This brief post is the third in our series reviewing what HMI had to say about the development of children’s writing in their Curriculum Matters series. It has particular potency in the light of this week’s national SPaG tests for all 11 year olds, which thousands of children and teachers have spent weeks and months preparing for.
HMIs were very clear that the assessment of writing development has to go far beyond mere tests of grammar and spelling, and yet these new tests have been widely regarded as the best way to force schools to “drive up standards” in writing and literacy. HMIs’ view was that too great an emphasis on the technicalities of writing at too early an age is likely to be counterproductive for both teachers and students.

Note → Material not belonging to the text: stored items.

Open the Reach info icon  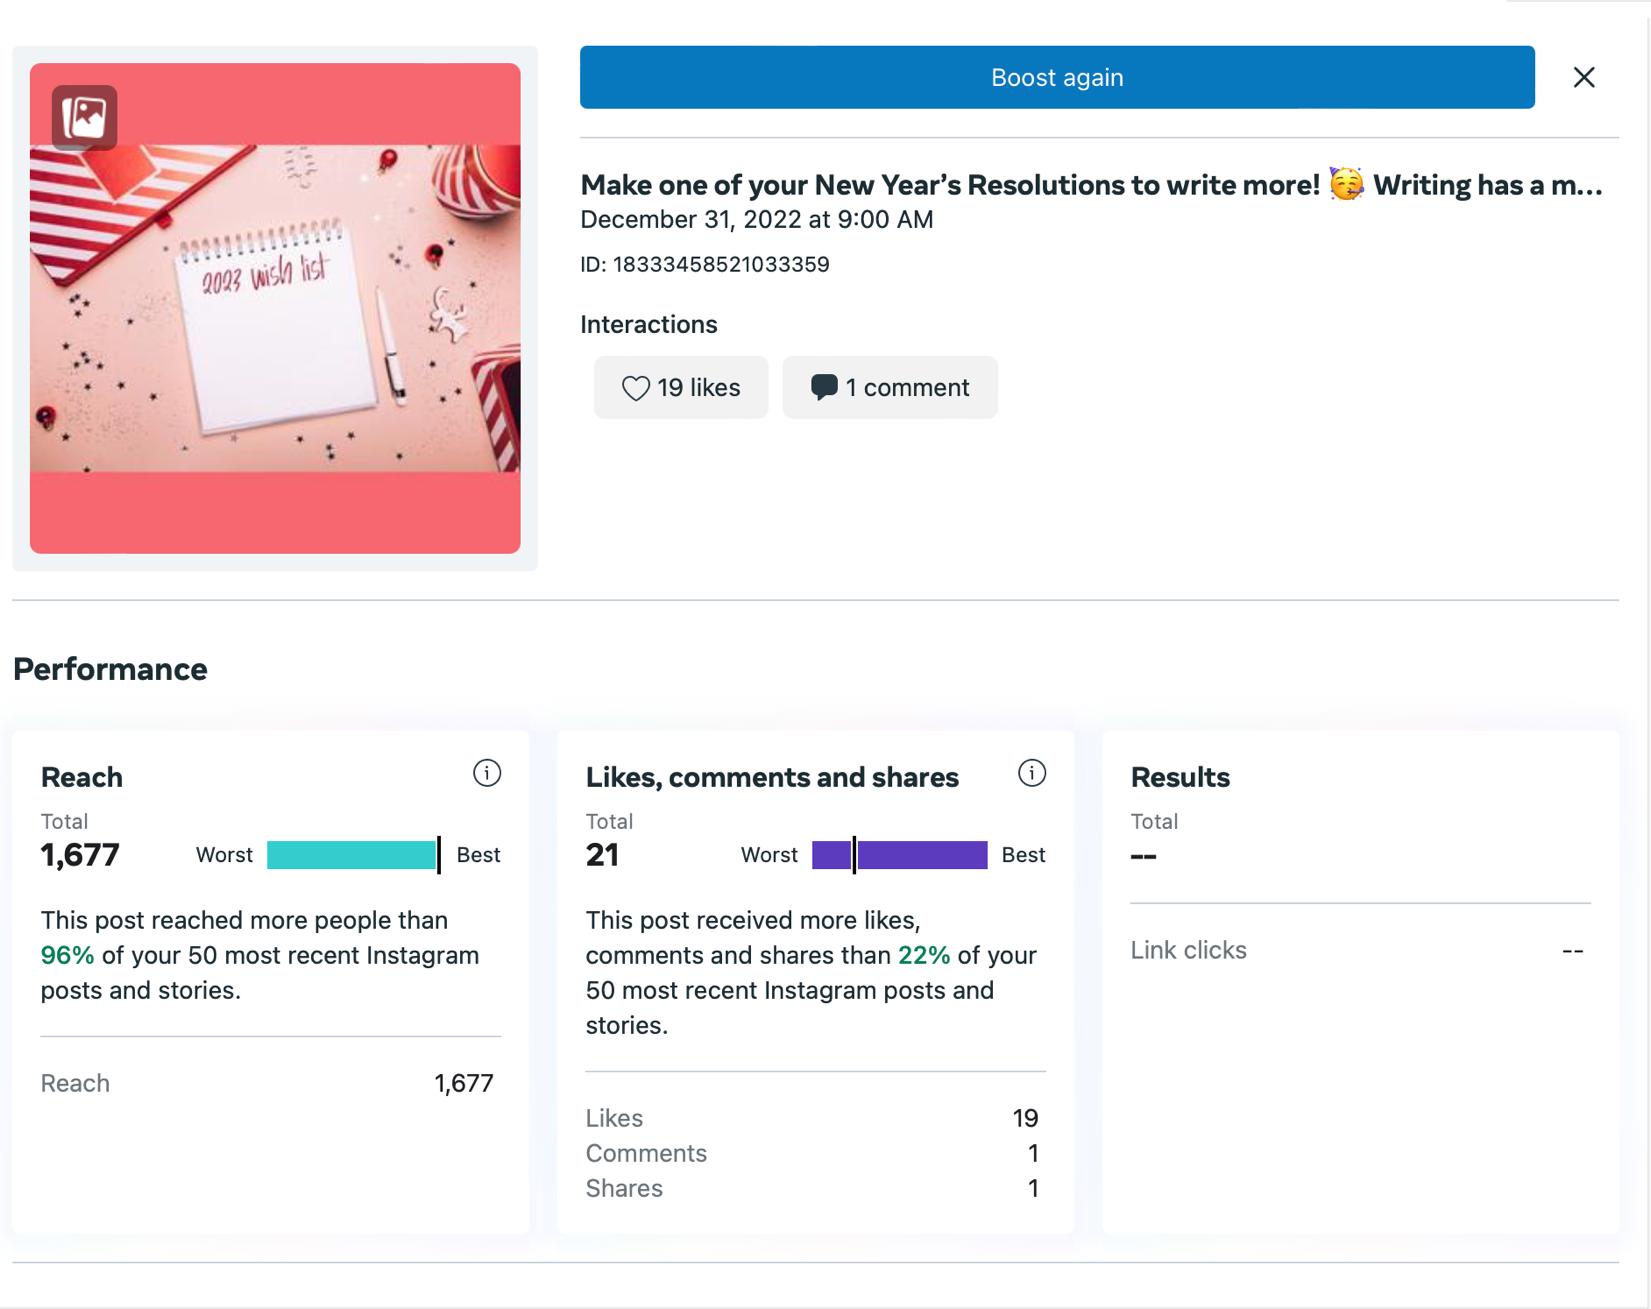point(487,773)
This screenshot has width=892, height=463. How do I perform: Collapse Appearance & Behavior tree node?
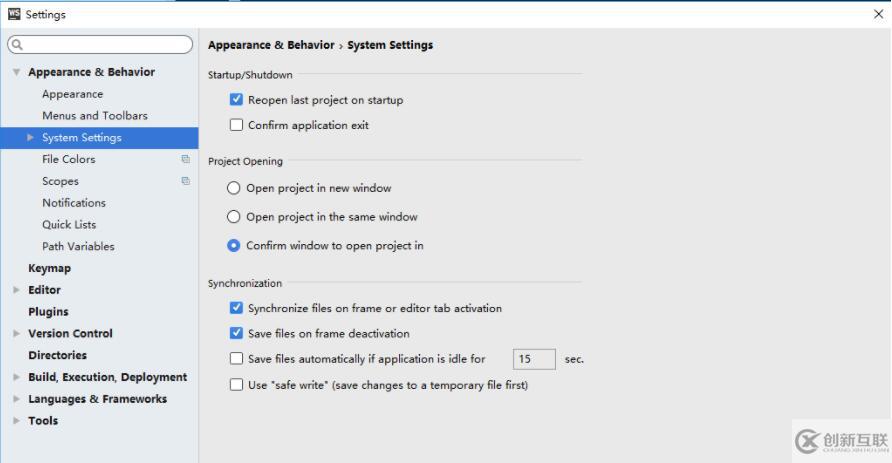pos(16,72)
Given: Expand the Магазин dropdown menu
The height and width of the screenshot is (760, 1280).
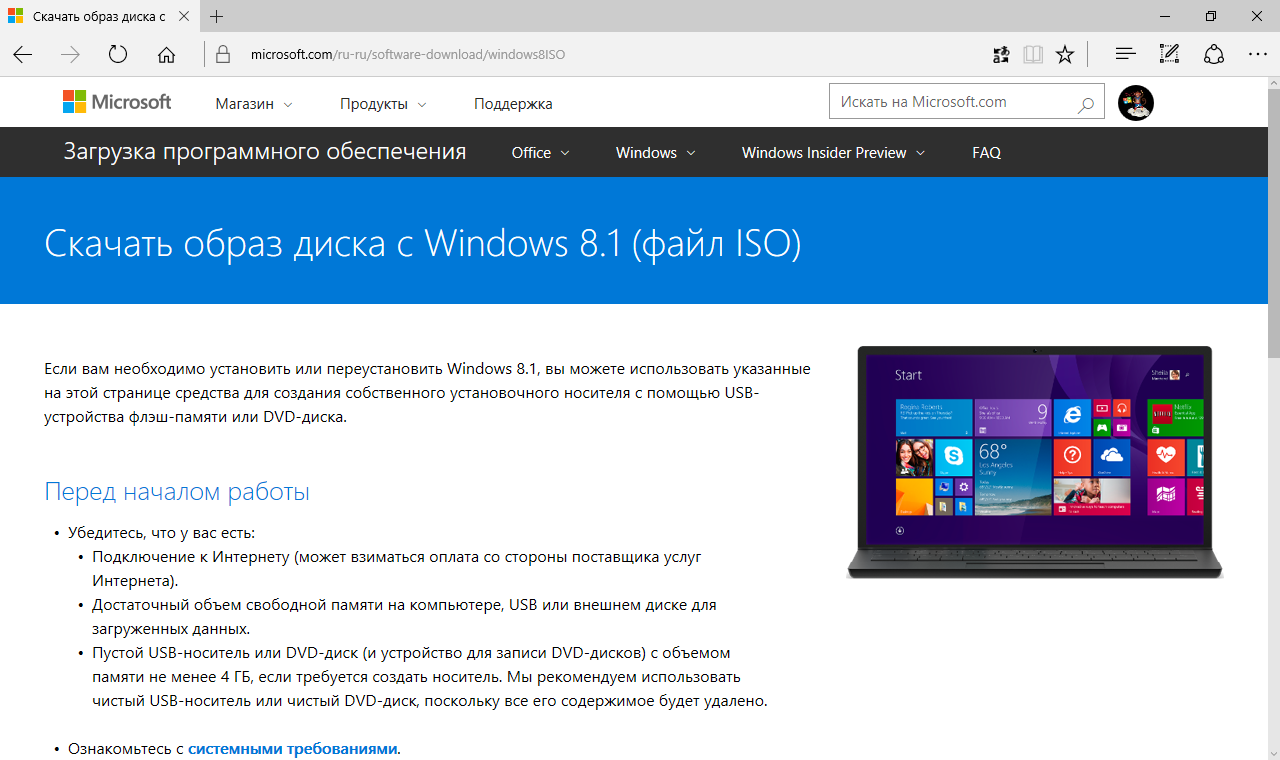Looking at the screenshot, I should pyautogui.click(x=254, y=104).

They quote the Assessment of Performance Unit’s second report on language performance in secondary schools:
The ability to write, although dependent on separable skills, consists not merely of the mastering of techniques (such as spelling, sentence division or punctuation), but of their incorporation into a complex of cognitive and social abilities. Because writing is not simply a hierarchy of skills, but one of the means by which we make sense of the world and communicate it to others, the assessment of children’s writing needs to go beyond a consideration of basic skills; the ability to organise thought, to control the expression of feeling or to sustain a viewpoint for a particular readership are aspects of writing which assessment cannot afford to overlook.
HMIs then go on to say,
The best form of assessment of writing, therefore, is impression marking, which assesses a script as a whole communication, NOT as a summation of discrete performances in a set of skills.
In similar vein, schools need to be assessed in terms of their success in helping children to become effective writers, not in terms of their ability to get children to do well in tests of grammar and spelling. Will the government and Ofsted be able to do so? They have no intention of even trying to do so. In making judgements about schools they focus entirely on pupil performance in the timed tests, which is what makes the tests so very “high stakes” – for the schools, not the pupils.

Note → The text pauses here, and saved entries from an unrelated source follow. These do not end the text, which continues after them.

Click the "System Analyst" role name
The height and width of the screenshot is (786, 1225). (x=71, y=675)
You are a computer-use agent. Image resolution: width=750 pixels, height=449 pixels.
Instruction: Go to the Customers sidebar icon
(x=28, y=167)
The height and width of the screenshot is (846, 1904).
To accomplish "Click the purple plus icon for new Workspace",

The teacher needs to have in mind what the main elements of writing are, both so that the overall assessment will be a balanced one and so that particular strengths or weaknesses in what has been written can be identified and discussed with the pupil.
We distinguish the following elements: content, organisation, appropriateness & style, grammar, punctuation, spelling. (See previous posts for details of those elements at 7 and 11.)

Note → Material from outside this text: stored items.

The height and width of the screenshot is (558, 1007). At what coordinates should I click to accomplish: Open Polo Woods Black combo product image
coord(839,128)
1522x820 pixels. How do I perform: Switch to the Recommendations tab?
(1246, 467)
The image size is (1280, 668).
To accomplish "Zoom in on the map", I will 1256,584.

Whatever the age and stage of the pupil, assessment must be related to the nature of what is being written. The point is most clearly exemplified in imaginative writing, particularly but not only poetry, where grammar may be, as it were, bent to achieve particular effects and punctuation may be omitted to produce, quite deliberately, the possibility of alternative relationships between ideas. Creative uses of language may sometimes reject accepted usage and forge their own disciplines, and it is legitimate and desirable for young writers to experiment in such ways. But such liberties with language need to be accompanied by a clear awareness of how and why accepted usage is being rejected and of what is needed in more utilitarian communications.
A question worth asking at the end of this SATs week is, whose education is it anyway?